This collection of 16 essays discusses the broad relationship of women poets to the American literary tradition
This collection of sixteen essays helps bring light to questions central to feminist criticism of poetry: How have women achieved distinction as poets in a tradition scarce in exemplary women? How does their poetry derive from specifically female experience in our polarized gender system?
Coming to Light considers the work of Elizabeth Bishop, Louise Bogan, Lucille Clifton, H.D., Denise Levertov, Mina Loy, Marianne Moore, Sylvia Plath, Adrienne Rich, Anne Sexton, and Native American poets, as well as the broad relationship of women poets to American literary tradition.
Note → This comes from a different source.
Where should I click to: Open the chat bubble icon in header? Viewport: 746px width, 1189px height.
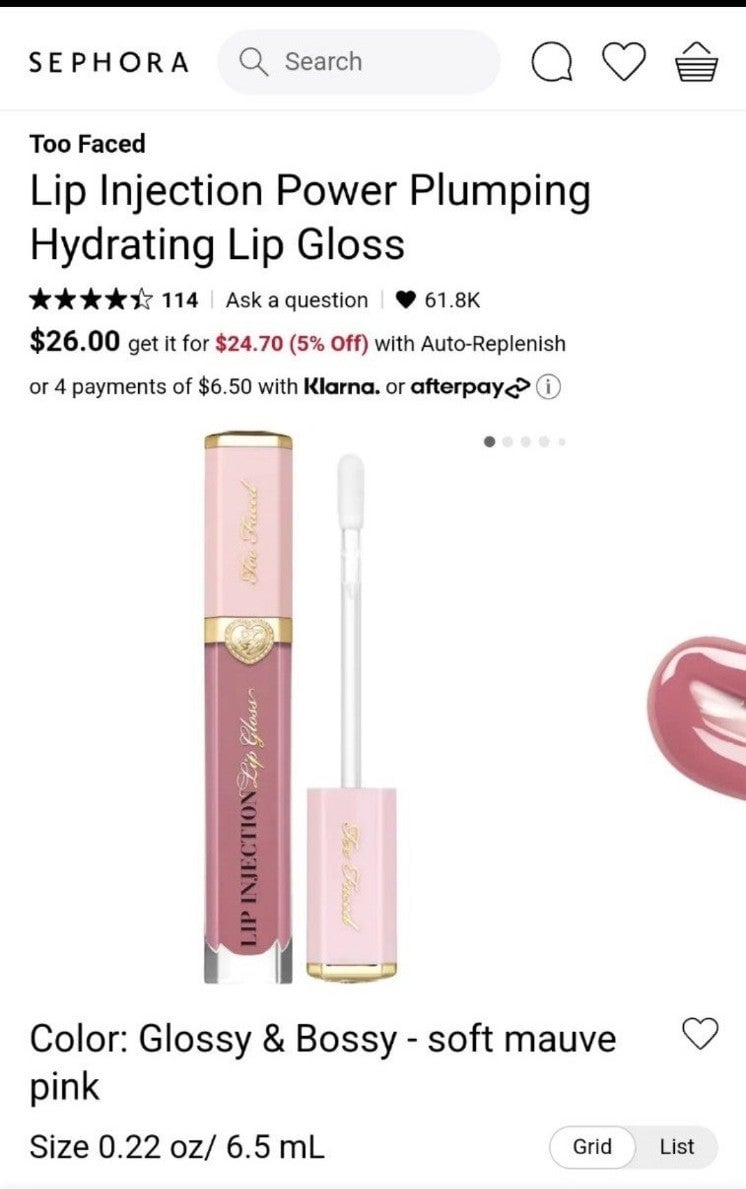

“An extremely important book, both in illuminating feminist poetics and in providing a historical overview of women poets in the 20th century – from Mina Loy’s revolutionary erotic free verse to Anne Sexton’s ironic restructuring of myth in her Transformations… A feast of information and insight.” – Choice
Middlebrook, who taught at Stanford for 35 years, was perhaps best known for Anne Sexton: A Biography. Its intense scrutiny of the poet's life made it "one of the turning points of late 20th-century biography," according to the newspaper. Middlebrook published several other well-received biographies and works of criticism, and was known for funding various arts organizations and literary salons for women. Born in Pocatello, Idaho, she graduated Phi Beta Kappa from the University of Washington in 1961 and earned her Ph.D. from Yale in 1968. She married Carl Djerassi, inventor of the birth-control pill in 1985.